> _EXERCISE INSTRUCTIONS_
Which pieces of software does the article on last year's security predictions name as having carried a security flaw? List them all.

> _SOURCE DOCUMENT_

──────────────────────────────

How did last year's security predictions pan out?

Every year, our inboxes get hit with a flood of press releases and announcements with predictions for the next year. Well, we're into November and the predictions for infosec in 2015 have started arriving.

But before we look at what the experts think is in store for 2015, we wanted to take a look at a few of last year's predictions to see how they fared in predicting the events and trends of 2014.

What was big in 2014?

Perhaps the most significant aspect when looking at the infosec scene in 2014 is how some of the fundamental building blocks we've come to rely on are now in question.

Early in the year, we had Heartbleed. Disclosed back in April, this flaw in the SSL/TLS libraries affected about 17% of the server on the Internet. Although it was patched the bug had been in the affected OpenSSL libraries for some time.

Before that Apple was in the news as an SSL vulnerability was identified that had been part of the code in OS X and iOS for about six months. "Go To Fail", as the flaw was called, represented a significant embarrassment for Apple, who has long traded on its reputation for being more secure than many of its competitors.

──────────────────────────────

> _RAW DATA_
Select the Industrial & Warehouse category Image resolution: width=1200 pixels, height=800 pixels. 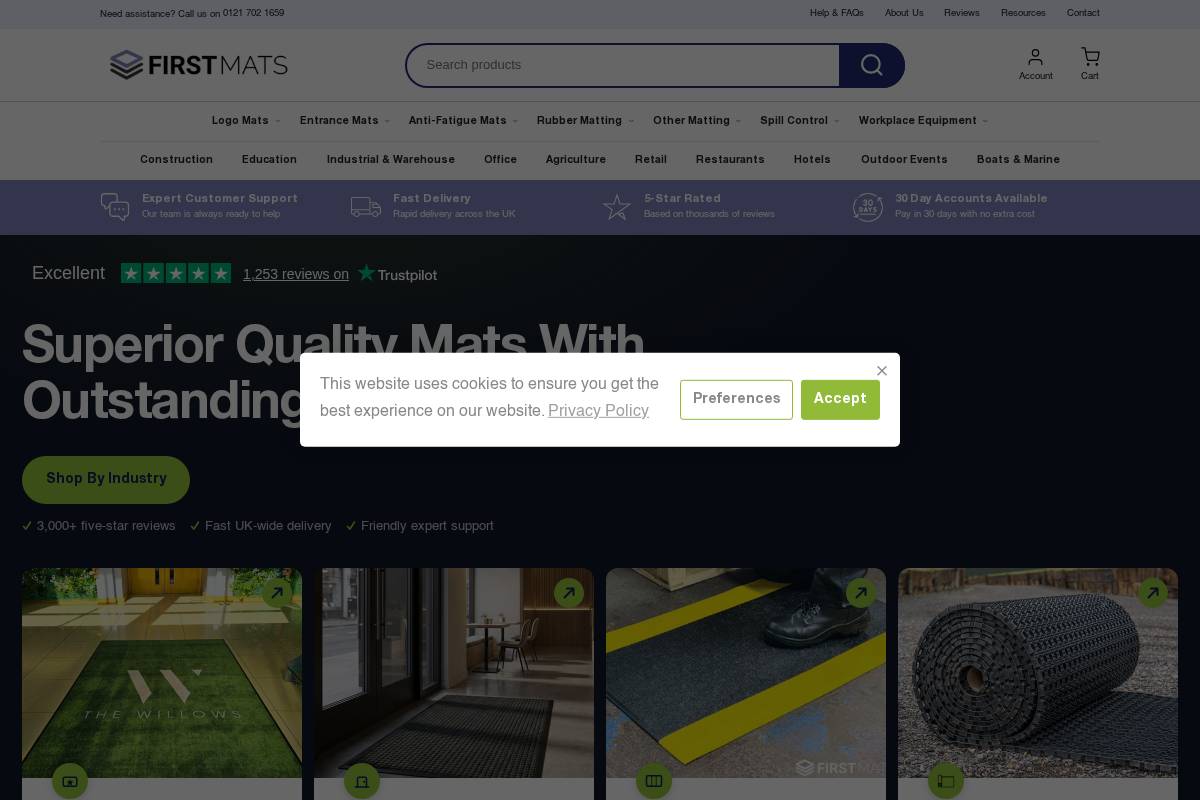(x=391, y=159)
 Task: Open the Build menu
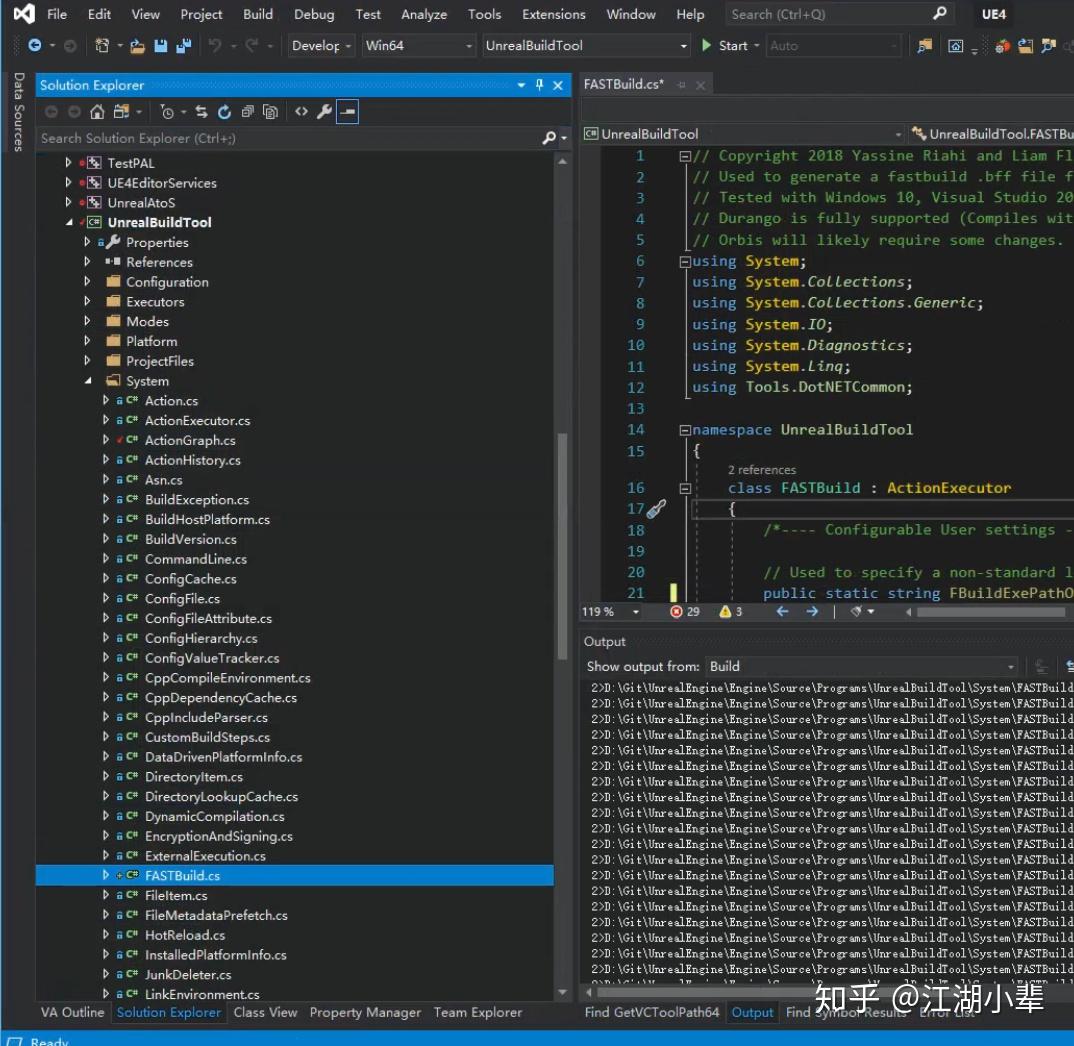point(258,14)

──────────────────────────────

> _EXERCISE RESULT_
- OpenSSL (its SSL/TLS libraries, affected by Heartbleed)
- OS X
- iOS